▶ [Text segment]
---
The football team had four positive tests upon players returning to campus at the beginning of the month, Hall said. A handful of other players were quarantined due to potential close contact with those who did test positive.
“We screen our kids, we wear our masks, we try to keep everybody safe and we haven’t had much of an outbreak,” Hall said. “No outbreaks are happening because of football practice and strength and conditioning practice on our watch. When you hear that, it’s very frustrating because there are teams around the county playing with different sets of rules.”
The daily number of COVID-19 cases and the test positivity rate have been dropping in recent weeks both locally and around the state, but Jackson County remains in the “extreme risk” category. That complicates matters even further because limits on outdoor gatherings require the Raiders to practice in small groups.
Hall described the Raiders’ practices in the fall as “basketball on grass” due to the restrictions in place, with most of SOU’s on-field work having to do with its pass offense and pass defense.
“You’re looking at the data and we’re in our sixth consecutive week of being ‘extreme risk’ in Jackson County, so you don’t feel very optimistic that things are going to change suddenly,” Hall said. “If there is to be a game on March 20 (against College of Idaho), that would require us to start practicing in full contact around the end of February or first of March. That gives us about a month to really get in the best possible shape, but we’re not even close to being where we should be 30 days away from starting football practices.
“You worry about the consequences of injury based on not being prepared and all those things. It’s a difficult time and it’s very unprecedented because we don’t have (an example) to figure this out and how to have a season during a pandemic.”
The season being pushed back once again has had an effect on the players Hall has available if the Raiders are able to take the field come March.
---
▶ [Stored data]
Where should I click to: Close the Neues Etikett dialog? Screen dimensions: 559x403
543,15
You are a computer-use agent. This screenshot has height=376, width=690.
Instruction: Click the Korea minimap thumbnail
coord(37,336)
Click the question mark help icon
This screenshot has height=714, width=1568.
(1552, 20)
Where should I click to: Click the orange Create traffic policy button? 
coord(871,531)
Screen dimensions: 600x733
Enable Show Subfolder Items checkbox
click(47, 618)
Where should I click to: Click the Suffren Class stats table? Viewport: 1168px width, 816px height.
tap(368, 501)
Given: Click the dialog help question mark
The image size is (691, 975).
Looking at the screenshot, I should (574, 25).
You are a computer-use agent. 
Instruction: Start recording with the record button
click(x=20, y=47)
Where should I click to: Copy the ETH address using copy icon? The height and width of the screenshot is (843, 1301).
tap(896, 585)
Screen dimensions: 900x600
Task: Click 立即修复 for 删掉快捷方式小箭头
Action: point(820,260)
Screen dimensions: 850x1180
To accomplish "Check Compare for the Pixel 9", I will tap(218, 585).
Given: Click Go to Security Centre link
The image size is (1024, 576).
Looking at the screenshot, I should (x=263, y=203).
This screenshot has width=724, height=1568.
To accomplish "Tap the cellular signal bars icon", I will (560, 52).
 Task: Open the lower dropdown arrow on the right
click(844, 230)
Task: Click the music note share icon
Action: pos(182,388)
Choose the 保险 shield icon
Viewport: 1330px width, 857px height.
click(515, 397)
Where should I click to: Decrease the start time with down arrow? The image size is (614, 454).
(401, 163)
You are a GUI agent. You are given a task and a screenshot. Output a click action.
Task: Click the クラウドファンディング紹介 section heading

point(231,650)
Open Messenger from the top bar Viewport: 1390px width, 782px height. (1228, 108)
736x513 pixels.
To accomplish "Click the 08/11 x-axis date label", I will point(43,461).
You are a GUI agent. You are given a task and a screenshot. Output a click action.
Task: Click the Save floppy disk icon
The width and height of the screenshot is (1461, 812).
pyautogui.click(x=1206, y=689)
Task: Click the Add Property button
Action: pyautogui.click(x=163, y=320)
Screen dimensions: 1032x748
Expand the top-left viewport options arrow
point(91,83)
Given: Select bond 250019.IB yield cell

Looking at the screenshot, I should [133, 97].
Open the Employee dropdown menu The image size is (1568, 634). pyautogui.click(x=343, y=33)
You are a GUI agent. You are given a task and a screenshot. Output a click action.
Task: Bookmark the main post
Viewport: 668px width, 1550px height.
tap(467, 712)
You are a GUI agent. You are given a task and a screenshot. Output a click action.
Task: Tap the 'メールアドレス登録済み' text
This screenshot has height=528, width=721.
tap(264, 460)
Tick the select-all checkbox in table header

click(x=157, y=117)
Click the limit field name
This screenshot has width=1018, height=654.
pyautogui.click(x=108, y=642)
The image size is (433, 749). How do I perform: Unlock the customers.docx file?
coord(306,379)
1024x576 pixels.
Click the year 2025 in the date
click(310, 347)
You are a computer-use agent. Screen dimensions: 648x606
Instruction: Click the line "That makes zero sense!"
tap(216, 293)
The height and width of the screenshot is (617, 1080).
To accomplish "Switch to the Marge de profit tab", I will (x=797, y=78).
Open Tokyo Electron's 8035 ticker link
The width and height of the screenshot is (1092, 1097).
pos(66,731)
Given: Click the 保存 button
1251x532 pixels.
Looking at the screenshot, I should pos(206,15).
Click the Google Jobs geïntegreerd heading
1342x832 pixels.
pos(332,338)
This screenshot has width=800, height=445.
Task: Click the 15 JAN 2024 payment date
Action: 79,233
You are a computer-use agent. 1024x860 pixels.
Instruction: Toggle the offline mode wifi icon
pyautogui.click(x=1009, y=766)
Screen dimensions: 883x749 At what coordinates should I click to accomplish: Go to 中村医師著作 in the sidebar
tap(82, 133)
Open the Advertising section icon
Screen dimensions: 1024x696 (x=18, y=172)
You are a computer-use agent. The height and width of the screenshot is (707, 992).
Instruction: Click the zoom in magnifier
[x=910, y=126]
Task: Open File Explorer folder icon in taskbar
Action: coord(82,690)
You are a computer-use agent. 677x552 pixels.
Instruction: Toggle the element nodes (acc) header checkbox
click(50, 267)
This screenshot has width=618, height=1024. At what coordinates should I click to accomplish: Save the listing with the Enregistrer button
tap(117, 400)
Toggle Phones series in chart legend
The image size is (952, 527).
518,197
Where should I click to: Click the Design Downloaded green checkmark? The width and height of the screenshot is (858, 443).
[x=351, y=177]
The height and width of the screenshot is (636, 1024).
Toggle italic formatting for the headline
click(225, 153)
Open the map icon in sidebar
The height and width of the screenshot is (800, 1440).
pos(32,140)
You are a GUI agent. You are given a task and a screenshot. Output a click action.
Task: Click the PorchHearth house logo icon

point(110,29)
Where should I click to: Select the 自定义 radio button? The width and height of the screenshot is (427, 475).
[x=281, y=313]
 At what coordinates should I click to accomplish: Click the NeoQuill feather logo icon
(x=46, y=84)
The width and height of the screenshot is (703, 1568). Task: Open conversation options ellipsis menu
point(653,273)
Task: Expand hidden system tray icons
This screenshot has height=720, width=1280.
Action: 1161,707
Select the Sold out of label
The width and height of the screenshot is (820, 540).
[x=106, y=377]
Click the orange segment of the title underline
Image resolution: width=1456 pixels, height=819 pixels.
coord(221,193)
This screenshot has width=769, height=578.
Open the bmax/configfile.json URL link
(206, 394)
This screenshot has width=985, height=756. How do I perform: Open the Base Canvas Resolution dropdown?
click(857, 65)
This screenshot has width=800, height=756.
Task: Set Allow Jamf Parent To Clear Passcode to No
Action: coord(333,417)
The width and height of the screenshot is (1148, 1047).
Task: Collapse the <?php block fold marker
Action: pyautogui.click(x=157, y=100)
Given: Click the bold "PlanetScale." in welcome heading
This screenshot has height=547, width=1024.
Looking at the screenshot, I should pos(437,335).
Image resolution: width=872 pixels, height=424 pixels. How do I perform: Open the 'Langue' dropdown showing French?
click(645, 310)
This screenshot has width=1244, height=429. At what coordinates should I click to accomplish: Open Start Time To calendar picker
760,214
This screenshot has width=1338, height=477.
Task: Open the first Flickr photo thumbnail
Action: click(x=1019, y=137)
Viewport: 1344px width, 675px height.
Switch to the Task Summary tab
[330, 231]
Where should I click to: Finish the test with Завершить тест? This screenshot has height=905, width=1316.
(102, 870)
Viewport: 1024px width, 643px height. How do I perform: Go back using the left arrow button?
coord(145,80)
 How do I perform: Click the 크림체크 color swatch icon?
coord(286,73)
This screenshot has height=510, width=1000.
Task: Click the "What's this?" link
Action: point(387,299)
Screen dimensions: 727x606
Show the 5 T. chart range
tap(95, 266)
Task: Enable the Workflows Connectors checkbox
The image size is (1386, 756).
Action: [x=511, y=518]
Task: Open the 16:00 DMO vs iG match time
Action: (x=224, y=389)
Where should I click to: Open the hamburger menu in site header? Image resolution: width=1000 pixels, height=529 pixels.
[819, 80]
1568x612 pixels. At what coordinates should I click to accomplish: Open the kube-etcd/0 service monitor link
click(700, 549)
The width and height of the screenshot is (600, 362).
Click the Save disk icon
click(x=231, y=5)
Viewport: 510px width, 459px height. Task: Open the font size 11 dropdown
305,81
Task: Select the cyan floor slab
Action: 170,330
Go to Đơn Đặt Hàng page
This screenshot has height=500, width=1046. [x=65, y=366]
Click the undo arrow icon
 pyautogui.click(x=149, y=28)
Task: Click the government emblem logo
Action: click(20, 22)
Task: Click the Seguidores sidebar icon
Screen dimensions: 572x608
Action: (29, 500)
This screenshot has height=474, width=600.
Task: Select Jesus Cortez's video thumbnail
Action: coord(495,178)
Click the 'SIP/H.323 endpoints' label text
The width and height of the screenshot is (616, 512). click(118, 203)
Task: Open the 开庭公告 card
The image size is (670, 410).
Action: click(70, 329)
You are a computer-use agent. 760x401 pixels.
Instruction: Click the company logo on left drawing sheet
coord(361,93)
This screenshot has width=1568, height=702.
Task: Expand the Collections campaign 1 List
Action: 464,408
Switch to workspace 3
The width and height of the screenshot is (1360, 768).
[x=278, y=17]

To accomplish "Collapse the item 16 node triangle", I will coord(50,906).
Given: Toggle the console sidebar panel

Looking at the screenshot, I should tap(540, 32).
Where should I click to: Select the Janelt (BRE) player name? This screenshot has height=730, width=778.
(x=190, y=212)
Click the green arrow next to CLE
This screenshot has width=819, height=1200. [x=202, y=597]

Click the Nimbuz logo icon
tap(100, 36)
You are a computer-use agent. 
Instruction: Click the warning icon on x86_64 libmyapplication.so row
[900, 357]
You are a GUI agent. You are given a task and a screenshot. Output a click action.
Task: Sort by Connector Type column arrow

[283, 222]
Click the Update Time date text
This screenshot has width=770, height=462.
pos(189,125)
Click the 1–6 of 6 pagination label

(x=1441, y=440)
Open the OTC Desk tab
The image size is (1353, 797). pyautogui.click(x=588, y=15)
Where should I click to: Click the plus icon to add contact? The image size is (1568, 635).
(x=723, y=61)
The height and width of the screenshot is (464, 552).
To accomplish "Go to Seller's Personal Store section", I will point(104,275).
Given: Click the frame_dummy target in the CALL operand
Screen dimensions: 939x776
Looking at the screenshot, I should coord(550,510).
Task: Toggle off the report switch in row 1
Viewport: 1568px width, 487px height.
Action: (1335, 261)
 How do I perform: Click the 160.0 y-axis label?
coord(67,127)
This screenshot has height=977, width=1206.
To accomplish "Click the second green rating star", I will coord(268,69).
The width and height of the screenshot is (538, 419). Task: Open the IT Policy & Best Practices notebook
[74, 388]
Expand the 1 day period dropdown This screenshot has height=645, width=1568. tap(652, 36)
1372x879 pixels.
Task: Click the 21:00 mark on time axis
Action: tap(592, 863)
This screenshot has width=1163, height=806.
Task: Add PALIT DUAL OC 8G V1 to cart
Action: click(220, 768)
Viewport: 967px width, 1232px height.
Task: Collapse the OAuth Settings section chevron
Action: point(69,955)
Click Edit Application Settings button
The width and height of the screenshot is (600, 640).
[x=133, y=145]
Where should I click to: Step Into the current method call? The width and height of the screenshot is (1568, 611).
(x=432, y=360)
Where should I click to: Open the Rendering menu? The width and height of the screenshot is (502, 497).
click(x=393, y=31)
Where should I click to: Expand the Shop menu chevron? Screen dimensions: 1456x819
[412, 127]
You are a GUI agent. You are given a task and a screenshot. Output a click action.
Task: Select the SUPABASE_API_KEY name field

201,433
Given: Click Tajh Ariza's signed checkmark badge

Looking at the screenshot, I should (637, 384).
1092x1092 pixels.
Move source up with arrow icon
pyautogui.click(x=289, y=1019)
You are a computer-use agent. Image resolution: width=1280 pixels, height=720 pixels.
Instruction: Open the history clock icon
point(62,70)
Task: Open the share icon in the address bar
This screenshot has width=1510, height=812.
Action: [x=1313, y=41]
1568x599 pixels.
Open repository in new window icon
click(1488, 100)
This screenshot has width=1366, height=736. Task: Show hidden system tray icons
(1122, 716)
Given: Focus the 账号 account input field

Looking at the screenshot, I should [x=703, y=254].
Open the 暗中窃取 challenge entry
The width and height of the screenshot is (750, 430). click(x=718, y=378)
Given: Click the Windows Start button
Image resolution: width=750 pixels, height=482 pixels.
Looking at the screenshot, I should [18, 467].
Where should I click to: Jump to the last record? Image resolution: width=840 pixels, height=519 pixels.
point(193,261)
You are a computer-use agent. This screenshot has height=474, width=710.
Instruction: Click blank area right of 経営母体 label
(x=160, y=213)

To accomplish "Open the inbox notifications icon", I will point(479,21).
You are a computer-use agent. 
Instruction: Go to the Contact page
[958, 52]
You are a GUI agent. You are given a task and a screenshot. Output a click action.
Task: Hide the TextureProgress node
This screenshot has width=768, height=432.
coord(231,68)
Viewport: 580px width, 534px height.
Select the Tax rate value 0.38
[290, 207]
---
▶ [Questions]
**1)** Translate this sentence from the football passage into Spanish: "Hall described the Raiders’ practices in the fall as “basketball on grass” due to the restrictions in place, with most of SOU’s on-field work having to do with its pass offense and pass defense."
**2)** Write the next part of the passage on the Raiders' delayed football season, picking up after its final sentence.
The records have no connection to the passage about the football team's pandemic restrictions.

▶ [Answers below]
**1)** Hall describió las prácticas de los Raiders en otoño como “baloncesto sobre césped” debido a las restricciones vigentes, y la mayor parte del trabajo de SOU en el campo tuvo que ver con su ofensiva de pase y su defensa de pase.

**2)**
Hall said a total of 34 players have left the program since last winter. Some of that is natural, he said, with a good number of them being freshmen who weren’t happy with their respective situations. Six players who were set to play their senior seasons in the fall of 2020 are also no longer on the SOU roster. Out of a group of eight seniors still with the team, “two or three of them” won’t be back for the fall 2021 season while the others are still deciding whether to take advantage of the NAIA giving them an extra year of eligibility.
“I think there’s two groups. There’s a group that, especially from the older players, they really want something (to happen this spring),” Hall said. “There’s a handful of kids, with each day it’s a smaller handful because some just say they’re done, among the older players that really want to play because that might be it and they won’t come back in the fall of 2021. There are players on our team that just want to focus on the fall and not be disappointed by the possibility of playing (this spring). Who’s to fault them, too?”
However many players do remain from the team that was supposed to kick off in the fall of 2020, if not for the pandemic. Hall recognizes that his team will look “way different heading from 2019 to 2021 right now.”
Plenty of young players will get the chance to play, Hall said, whether it’s this spring or come the fall.
No matter when it is, they’re just eager to play.
“We’re at the mercy of the Oregon Health Authority if we’re even going to have practice and competition,” Hall said. “I’m still going down two roads right now: maybe there’s a season and we’ll do our best to make that work, but I also realize that possibly the best answer might be we have to make a tough decision for our seniors and the rest of our players understand that we can get right back in lockstep in a typical year of preparation heading into summer and the fall. Maybe we’ll have our usual spring football that we normally have in April when we can have 15 days of practices and we can bang on each other.”